デシリアライザは、@JsonBackReference が付与されたプロパティを見つけると、自動的に親をセットしてくれる。シリアライザはこのアノテーションが付いているプロパティを無視するので、出力された JSON に余計なデータが出力されることはない。
これによって何が嬉しいかと言うと、子を起点にして親や兄弟といった他のノードをたどり、情報を集めることができるようになる。
前項の例を少しいじって、次のようなコードを考えてみる。

	@Data
	static class Parent2 {
		private int id;
		private String name;
		@JsonManagedReference
		private List<Child2> children;
	}

	@Data
	static class Child2 {
		private int id;
		private String name;
		@JsonBackReference
		private Parent2 parent;

		@JsonIgnore
		public Stream<Child2> brothers() {
			return this.getParent().getChildren().stream()
					.filter(c -> c != this);
		}
	}

	@Test
	public void bidi() throws IOException {
		ObjectMapper mapper = new ObjectMapper();
		String json;

		{
			Child2 c21 = new Child2();
			c21.setId(21);
			c21.setName("Flopsy");

			Child2 c22 = new Child2();
			c22.setId(22);
			c22.setName("Mopsy");

			Child2 c23 = new Child2();
			c23.setId(23);
			c23.setName("Cotton-tail");

			Child2 c24 = new Child2();
			c24.setId(24);
			c24.setName("Peter");

			Parent2 p2 = new Parent2();
			p2.setId(2);
			p2.setName("Mrs.
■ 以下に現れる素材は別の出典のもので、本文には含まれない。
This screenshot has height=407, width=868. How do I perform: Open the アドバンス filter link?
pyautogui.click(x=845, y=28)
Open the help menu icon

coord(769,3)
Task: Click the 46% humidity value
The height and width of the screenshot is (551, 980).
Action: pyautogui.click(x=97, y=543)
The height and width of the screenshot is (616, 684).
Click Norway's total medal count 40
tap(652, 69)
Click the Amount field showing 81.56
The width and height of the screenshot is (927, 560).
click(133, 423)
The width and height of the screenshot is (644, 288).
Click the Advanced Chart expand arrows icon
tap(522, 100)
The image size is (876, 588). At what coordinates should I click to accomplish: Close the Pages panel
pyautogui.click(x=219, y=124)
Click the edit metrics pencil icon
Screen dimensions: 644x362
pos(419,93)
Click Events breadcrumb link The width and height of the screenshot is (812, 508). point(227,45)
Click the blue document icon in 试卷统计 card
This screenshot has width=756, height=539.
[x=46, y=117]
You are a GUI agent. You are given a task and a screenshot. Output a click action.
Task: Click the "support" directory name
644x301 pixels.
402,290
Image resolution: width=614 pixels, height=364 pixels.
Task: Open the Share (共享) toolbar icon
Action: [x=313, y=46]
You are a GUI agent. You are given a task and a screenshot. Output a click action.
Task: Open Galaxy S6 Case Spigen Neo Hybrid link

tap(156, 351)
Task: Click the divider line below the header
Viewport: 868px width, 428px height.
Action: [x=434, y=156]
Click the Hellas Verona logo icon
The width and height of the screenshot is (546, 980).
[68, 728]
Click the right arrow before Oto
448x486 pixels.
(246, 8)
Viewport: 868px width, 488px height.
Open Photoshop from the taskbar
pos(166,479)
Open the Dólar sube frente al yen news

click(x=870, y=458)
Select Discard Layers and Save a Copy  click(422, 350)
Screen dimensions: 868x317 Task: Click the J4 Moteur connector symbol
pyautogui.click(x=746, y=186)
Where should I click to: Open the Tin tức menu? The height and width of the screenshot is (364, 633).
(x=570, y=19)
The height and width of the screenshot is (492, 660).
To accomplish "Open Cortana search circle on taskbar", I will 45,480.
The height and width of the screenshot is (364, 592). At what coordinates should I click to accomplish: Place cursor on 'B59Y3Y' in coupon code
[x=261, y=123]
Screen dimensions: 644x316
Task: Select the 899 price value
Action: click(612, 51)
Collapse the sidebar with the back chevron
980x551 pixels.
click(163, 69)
Rabbit");
			p2.setChildren(Arrays.asList(c21, c22, c23, c24));

			json = mapper.writer().with(SerializationFeature.INDENT_OUTPUT)
					.writeValueAsString(p2);
			System.out.println(json);
			System.out.println();
		}

		{
			Parent2 p2 = mapper.reader(Parent2.class).readValue(json);
			System.out.printf("親: %s%n", p2.getName());

			Child2 c24 = p2.getChildren().get(3);
			System.out.printf("4人目の子: %s%n", c24.getName());
			System.out.printf("4人目の子の親: %s%n", c24.getParent().getName());
			System.out.printf(
					"4人目の子の兄弟: %s%n",
					c24.brothers().map(Child2::getName)
							.collect(Collectors.joining(", ")));
		}
	}

子側のクラスに追加した brothers() メソッドは、自分の兄弟を探して Stream として返す。
上記のコードを実行すると、以下の出力が得られる。

{
  "id" : 2,
  "name" : "Mrs. Rabbit",
  "children" : [ {
    "id" : 21,
    "name" : "Flopsy"
  }, {
    "id" : 22,
    "name" : "Mopsy"
  }, {
    "id" : 23,
    "name" : "Cotton-tail"
  }, {
    "id" : 24,
    "name" : "Peter"
  } ]
}

親: Mrs. Rabbit
4人目の子: Peter
4人目の子の親: Mrs. Rabbit
4人目の子の兄弟: Flopsy, Mopsy, Cotton-tail

まず、最初に出力されている JSON が「不自然」でないことがわかる。JSON の生成時、使うライブラリやその設定によっては、独自形式のメタ情報が埋め込まれた「不自然」な JSON が生成されることがあり、実際のところ Jackson でもそのようなケースがあるのだが、ここではそのような様子はない。そして、「4人目の子の親」「4人目の子の兄弟」が正しく表示されていることから、子から親への参照が利用できていることがわかる。素晴らしい。
Java のコードを再度見てもらいたいのだが、最初にオブジェクトツリーを作成した際には、子の setParent() メソッドを呼んでいない。だからシリアライズの時点では null になっているはずである。さらに、JSON には "parent" という項目がないことと、にも関わらずデシリアライズして Java オブジェクトを復元した時点では getParent() で参照をたどれることから、シリアライザには無視されていること、子に対して親への参照をセットしているのはデシリアライザであることが確認できる。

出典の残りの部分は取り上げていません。